> **Фрагмент текста**:
===============

Субъект «самовластия», то есть свободной воли, также традиционно назывался заимствованным от стоиков (еще в эллинистическом иудаизме) термином τὸ ἡγεμονικόν («господственное», а буквально — «водительствующее», т.е. «главное» в смысле «вождя»)[32] или, реже, τὸ κυριώτατον («господственнейшее»; ср., применительно к душе, у Платона, Тимей, 90а). Григорий обвиняет Аполлинария в том, что, лишив человека этого самого главного элемента человеческого устроения, он оставил вместо человека животное[33]:

 

(Христос) не был, как он (Аполлинарий) говорит, единосущен человеку по господственнейшему. Но кто отделяет от человека господственнейшее, чем является ум, тот оставшееся представляет скотом, а скот — это не человек. οὐ γὰρ ἦν, φησίν, ὁμούσιος τῷ ἀνθρώπῳ κατὰ τὸ κυριώτατον· ὁ δὲ κυριώτατον ἀφαιρῶν τοῦ ἀνθρώπου, τοῦτο δέ ἐστιν ὁ νοῦς, κτῆνος ἀπέδειξε τὸ λειπόμενον· τὸ δὲ κτῆνος οὐκ ἄνθρωπος.

 

Помимо этих возражений Аполлинарию, Григорий Нисский сам утверждает, что во Христе был человеческий ум именно в смысле самостоятельного субъекта свободной воли. Развивая свое определение «произволения» как ума, — уже процитированное нами (раздел 2.2) — Григорий настаивает на абсолютной необходимости признания во Христе человеческой субъектности: иначе, как объясняет Григорий, во всех добрых делах воплотившего Логоса просто не будет ничего доброго[34]. Это как нельзя более серьезный аргумент, поскольку иначе пришлось бы отрицать, что праведная жизнь Иисуса была по-настоящему праведной[35]:

 

Итак, каким образом сочинитель [т.е. Аполлинарий] приписывает отсутствие принуждения тому, что не имеет произволения, — тому, в чем нет никакого собственного помысла, способного приводить к прекрасному? Ибо безгрешность, которая не от произволения, совершенно не заслуживает и похвалы; или мы будем тогда уж хвалить и тех, кто удерживаются от злодейства узами, а не предпочтением (γνώμη). πῶς οὖν τῷ ἀπροαιρέτῳ ὁ λογογράφος μαρτυρεῖ τὸ ἀβίαστον, οὗ μηδεὶς λογισμὸς ἴδιος πρὸς τὸ καλὸν καθηγήσατο; τὸ γὰρ μὴ ἐκ προαιρέσεως ἀναμάρτητον οὐδὲ ἐπαινετόν ἐστι πάντως, ἢ οὕτω καὶ τοὺς ὑπὸ δεσμῶν πρὸς κακουργίαν κωλυομένους ἐπαινεσόμεθα, οὓς ἀφίστησι τῆς τῶν κακῶν ἐνεργείας ὁ δεσμός, οὐχ ἡ γνώμη.

===============

> **Выборка данных**:
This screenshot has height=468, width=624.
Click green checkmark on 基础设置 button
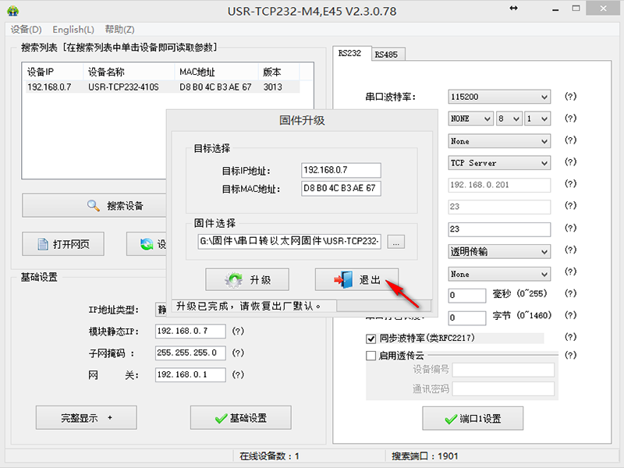(221, 418)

===============

> **Задания**:
1. Выпишите из фрагмента текста без изменений часть, которая начинается со слов «(Христос) не был, как» и завершается словами «κτῆνος οὐκ ἄνθρωπος.».
2. Каким заимствованным от стоиков термином, согласно фрагменту текста, традиционно назывался субъект «самовластия»?
Приведённые строки не имеют отношения к фрагменту текста.

> **Ответы по заданиям**:
1.
(Христос) не был, как он (Аполлинарий) говорит, единосущен человеку по господственнейшему. Но кто отделяет от человека господственнейшее, чем является ум, тот оставшееся представляет скотом, а скот — это не человек. οὐ γὰρ ἦν, φησίν, ὁμούσιος τῷ ἀνθρώπῳ κατὰ τὸ κυριώτατον· ὁ δὲ κυριώτατον ἀφαιρῶν τοῦ ἀνθρώπου, τοῦτο δέ ἐστιν ὁ νοῦς, κτῆνος ἀπέδειξε τὸ λειπόμενον· τὸ δὲ κτῆνος οὐκ ἄνθρωπος.

2. Термином τὸ ἡγεμονικόν («господственное», буквально «водительствующее»).